[GOAL OF THE EXERCISE]
Reproduce the data in full, exactly.

Stored dataset items

##############################

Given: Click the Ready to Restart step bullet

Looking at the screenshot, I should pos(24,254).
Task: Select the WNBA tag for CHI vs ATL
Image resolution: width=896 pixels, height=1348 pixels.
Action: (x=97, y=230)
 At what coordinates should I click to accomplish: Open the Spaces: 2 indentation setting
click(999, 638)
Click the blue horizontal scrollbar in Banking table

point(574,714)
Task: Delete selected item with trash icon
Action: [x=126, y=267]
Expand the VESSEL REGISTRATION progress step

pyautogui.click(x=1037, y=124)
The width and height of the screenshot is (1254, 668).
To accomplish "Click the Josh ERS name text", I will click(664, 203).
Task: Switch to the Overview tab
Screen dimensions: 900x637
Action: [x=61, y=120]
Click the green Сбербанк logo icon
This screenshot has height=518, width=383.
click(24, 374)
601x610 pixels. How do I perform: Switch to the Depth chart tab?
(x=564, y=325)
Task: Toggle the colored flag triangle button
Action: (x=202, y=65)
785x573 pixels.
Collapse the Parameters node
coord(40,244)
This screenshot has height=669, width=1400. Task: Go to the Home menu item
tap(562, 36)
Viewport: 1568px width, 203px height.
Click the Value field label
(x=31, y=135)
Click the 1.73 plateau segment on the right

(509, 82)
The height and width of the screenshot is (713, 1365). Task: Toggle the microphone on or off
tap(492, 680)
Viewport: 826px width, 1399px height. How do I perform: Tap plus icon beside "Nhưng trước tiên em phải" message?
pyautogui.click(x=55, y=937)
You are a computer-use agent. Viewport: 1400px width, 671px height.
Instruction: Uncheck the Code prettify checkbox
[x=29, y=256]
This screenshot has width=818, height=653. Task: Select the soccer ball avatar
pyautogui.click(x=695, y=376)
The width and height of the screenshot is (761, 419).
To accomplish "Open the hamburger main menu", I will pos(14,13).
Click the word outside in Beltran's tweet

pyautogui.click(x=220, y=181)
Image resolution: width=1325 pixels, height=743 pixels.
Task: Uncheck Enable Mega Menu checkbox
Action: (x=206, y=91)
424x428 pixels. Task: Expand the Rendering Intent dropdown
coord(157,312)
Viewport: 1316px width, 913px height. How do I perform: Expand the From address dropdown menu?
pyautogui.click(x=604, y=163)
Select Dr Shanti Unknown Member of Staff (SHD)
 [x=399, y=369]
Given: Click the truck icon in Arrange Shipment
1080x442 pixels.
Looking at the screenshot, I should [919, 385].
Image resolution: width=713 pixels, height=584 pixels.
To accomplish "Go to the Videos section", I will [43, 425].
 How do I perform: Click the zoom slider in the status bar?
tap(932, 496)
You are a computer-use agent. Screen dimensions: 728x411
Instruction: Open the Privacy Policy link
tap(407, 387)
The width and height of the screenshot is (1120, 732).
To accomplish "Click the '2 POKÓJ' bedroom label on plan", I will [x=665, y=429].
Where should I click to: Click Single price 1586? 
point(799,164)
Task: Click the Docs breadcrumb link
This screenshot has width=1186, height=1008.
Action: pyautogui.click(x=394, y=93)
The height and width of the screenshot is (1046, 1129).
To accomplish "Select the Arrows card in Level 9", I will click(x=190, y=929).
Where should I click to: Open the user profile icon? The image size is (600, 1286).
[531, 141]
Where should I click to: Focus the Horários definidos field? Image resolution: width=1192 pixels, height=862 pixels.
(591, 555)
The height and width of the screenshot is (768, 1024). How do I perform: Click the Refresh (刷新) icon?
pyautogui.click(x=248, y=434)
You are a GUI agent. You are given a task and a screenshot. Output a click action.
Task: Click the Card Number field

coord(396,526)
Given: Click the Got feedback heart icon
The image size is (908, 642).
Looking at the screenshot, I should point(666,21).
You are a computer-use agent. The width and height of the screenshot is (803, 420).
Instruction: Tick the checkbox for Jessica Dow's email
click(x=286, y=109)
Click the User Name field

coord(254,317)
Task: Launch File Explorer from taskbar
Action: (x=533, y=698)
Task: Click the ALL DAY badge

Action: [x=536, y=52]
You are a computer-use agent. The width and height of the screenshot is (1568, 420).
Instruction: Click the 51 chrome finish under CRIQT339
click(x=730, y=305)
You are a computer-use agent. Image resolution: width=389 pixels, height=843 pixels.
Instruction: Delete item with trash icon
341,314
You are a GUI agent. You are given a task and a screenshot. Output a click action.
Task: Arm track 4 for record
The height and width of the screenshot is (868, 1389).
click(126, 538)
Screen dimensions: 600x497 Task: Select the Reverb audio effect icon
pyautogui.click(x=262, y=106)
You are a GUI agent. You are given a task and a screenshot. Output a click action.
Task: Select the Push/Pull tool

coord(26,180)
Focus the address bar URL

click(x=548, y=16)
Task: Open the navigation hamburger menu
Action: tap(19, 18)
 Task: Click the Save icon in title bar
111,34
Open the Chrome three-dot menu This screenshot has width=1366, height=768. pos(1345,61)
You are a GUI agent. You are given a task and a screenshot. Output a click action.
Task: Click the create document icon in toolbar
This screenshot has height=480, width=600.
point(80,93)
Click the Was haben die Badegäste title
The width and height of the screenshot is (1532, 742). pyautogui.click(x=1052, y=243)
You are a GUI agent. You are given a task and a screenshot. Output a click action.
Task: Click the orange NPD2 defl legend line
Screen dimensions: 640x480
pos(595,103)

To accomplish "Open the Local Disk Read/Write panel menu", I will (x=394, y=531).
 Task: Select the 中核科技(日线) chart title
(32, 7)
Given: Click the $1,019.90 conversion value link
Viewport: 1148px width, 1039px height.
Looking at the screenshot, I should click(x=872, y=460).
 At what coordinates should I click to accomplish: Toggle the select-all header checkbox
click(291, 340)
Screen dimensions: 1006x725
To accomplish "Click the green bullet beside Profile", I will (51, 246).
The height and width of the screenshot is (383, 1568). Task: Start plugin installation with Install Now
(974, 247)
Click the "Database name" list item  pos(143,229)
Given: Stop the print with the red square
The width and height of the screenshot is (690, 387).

##############################

[ANSWER FOR THIS EXERCISE]
Given: Click the Ready to Restart step bullet

Looking at the screenshot, I should pos(24,254).
Task: Select the WNBA tag for CHI vs ATL
Image resolution: width=896 pixels, height=1348 pixels.
Action: (x=97, y=230)
 At what coordinates should I click to accomplish: Open the Spaces: 2 indentation setting
click(999, 638)
Click the blue horizontal scrollbar in Banking table

point(574,714)
Task: Delete selected item with trash icon
Action: [x=126, y=267]
Expand the VESSEL REGISTRATION progress step

pyautogui.click(x=1037, y=124)
The width and height of the screenshot is (1254, 668).
To accomplish "Click the Josh ERS name text", I will click(664, 203).
Task: Switch to the Overview tab
Screen dimensions: 900x637
Action: [x=61, y=120]
Click the green Сбербанк logo icon
This screenshot has height=518, width=383.
click(24, 374)
601x610 pixels. How do I perform: Switch to the Depth chart tab?
(x=564, y=325)
Task: Toggle the colored flag triangle button
Action: (x=202, y=65)
785x573 pixels.
Collapse the Parameters node
coord(40,244)
This screenshot has height=669, width=1400. Task: Go to the Home menu item
tap(562, 36)
Viewport: 1568px width, 203px height.
Click the Value field label
(x=31, y=135)
Click the 1.73 plateau segment on the right

(509, 82)
The height and width of the screenshot is (713, 1365). Task: Toggle the microphone on or off
tap(492, 680)
Viewport: 826px width, 1399px height. How do I perform: Tap plus icon beside "Nhưng trước tiên em phải" message?
pyautogui.click(x=55, y=937)
You are a computer-use agent. Viewport: 1400px width, 671px height.
Instruction: Uncheck the Code prettify checkbox
[x=29, y=256]
This screenshot has width=818, height=653. Task: Select the soccer ball avatar
pyautogui.click(x=695, y=376)
The width and height of the screenshot is (761, 419).
To accomplish "Open the hamburger main menu", I will pos(14,13).
Click the word outside in Beltran's tweet

pyautogui.click(x=220, y=181)
Image resolution: width=1325 pixels, height=743 pixels.
Task: Uncheck Enable Mega Menu checkbox
Action: (x=206, y=91)
424x428 pixels. Task: Expand the Rendering Intent dropdown
coord(157,312)
Viewport: 1316px width, 913px height. How do I perform: Expand the From address dropdown menu?
pyautogui.click(x=604, y=163)
Select Dr Shanti Unknown Member of Staff (SHD)
 [x=399, y=369]
Given: Click the truck icon in Arrange Shipment
1080x442 pixels.
Looking at the screenshot, I should [919, 385].
Image resolution: width=713 pixels, height=584 pixels.
To accomplish "Go to the Videos section", I will [43, 425].
 How do I perform: Click the zoom slider in the status bar?
tap(932, 496)
You are a computer-use agent. Screen dimensions: 728x411
Instruction: Open the Privacy Policy link
tap(407, 387)
The width and height of the screenshot is (1120, 732).
To accomplish "Click the '2 POKÓJ' bedroom label on plan", I will [x=665, y=429].
Where should I click to: Click Single price 1586? 
point(799,164)
Task: Click the Docs breadcrumb link
This screenshot has width=1186, height=1008.
Action: pyautogui.click(x=394, y=93)
The height and width of the screenshot is (1046, 1129).
To accomplish "Select the Arrows card in Level 9", I will click(x=190, y=929).
Where should I click to: Open the user profile icon? The image size is (600, 1286).
[531, 141]
Where should I click to: Focus the Horários definidos field? Image resolution: width=1192 pixels, height=862 pixels.
(591, 555)
The height and width of the screenshot is (768, 1024). How do I perform: Click the Refresh (刷新) icon?
pyautogui.click(x=248, y=434)
You are a GUI agent. You are given a task and a screenshot. Output a click action.
Task: Click the Card Number field

coord(396,526)
Given: Click the Got feedback heart icon
The image size is (908, 642).
Looking at the screenshot, I should point(666,21).
You are a computer-use agent. The width and height of the screenshot is (803, 420).
Instruction: Tick the checkbox for Jessica Dow's email
click(x=286, y=109)
Click the User Name field

coord(254,317)
Task: Launch File Explorer from taskbar
Action: (x=533, y=698)
Task: Click the ALL DAY badge

Action: [x=536, y=52]
You are a computer-use agent. The width and height of the screenshot is (1568, 420).
Instruction: Click the 51 chrome finish under CRIQT339
click(x=730, y=305)
You are a computer-use agent. Image resolution: width=389 pixels, height=843 pixels.
Instruction: Delete item with trash icon
341,314
You are a GUI agent. You are given a task and a screenshot. Output a click action.
Task: Arm track 4 for record
The height and width of the screenshot is (868, 1389).
click(126, 538)
Screen dimensions: 600x497 Task: Select the Reverb audio effect icon
pyautogui.click(x=262, y=106)
You are a GUI agent. You are given a task and a screenshot. Output a click action.
Task: Select the Push/Pull tool

coord(26,180)
Focus the address bar URL

click(x=548, y=16)
Task: Open the navigation hamburger menu
Action: tap(19, 18)
 Task: Click the Save icon in title bar
111,34
Open the Chrome three-dot menu This screenshot has width=1366, height=768. pos(1345,61)
You are a GUI agent. You are given a task and a screenshot. Output a click action.
Task: Click the create document icon in toolbar
This screenshot has height=480, width=600.
point(80,93)
Click the Was haben die Badegäste title
The width and height of the screenshot is (1532, 742). pyautogui.click(x=1052, y=243)
You are a GUI agent. You are given a task and a screenshot. Output a click action.
Task: Click the orange NPD2 defl legend line
Screen dimensions: 640x480
pos(595,103)

To accomplish "Open the Local Disk Read/Write panel menu", I will (x=394, y=531).
 Task: Select the 中核科技(日线) chart title
(32, 7)
Given: Click the $1,019.90 conversion value link
Viewport: 1148px width, 1039px height.
Looking at the screenshot, I should click(x=872, y=460).
 At what coordinates should I click to accomplish: Toggle the select-all header checkbox
click(291, 340)
Screen dimensions: 1006x725
To accomplish "Click the green bullet beside Profile", I will (51, 246).
The height and width of the screenshot is (383, 1568). Task: Start plugin installation with Install Now
(974, 247)
Click the "Database name" list item  pos(143,229)
Given: Stop the print with the red square
The width and height of the screenshot is (690, 387).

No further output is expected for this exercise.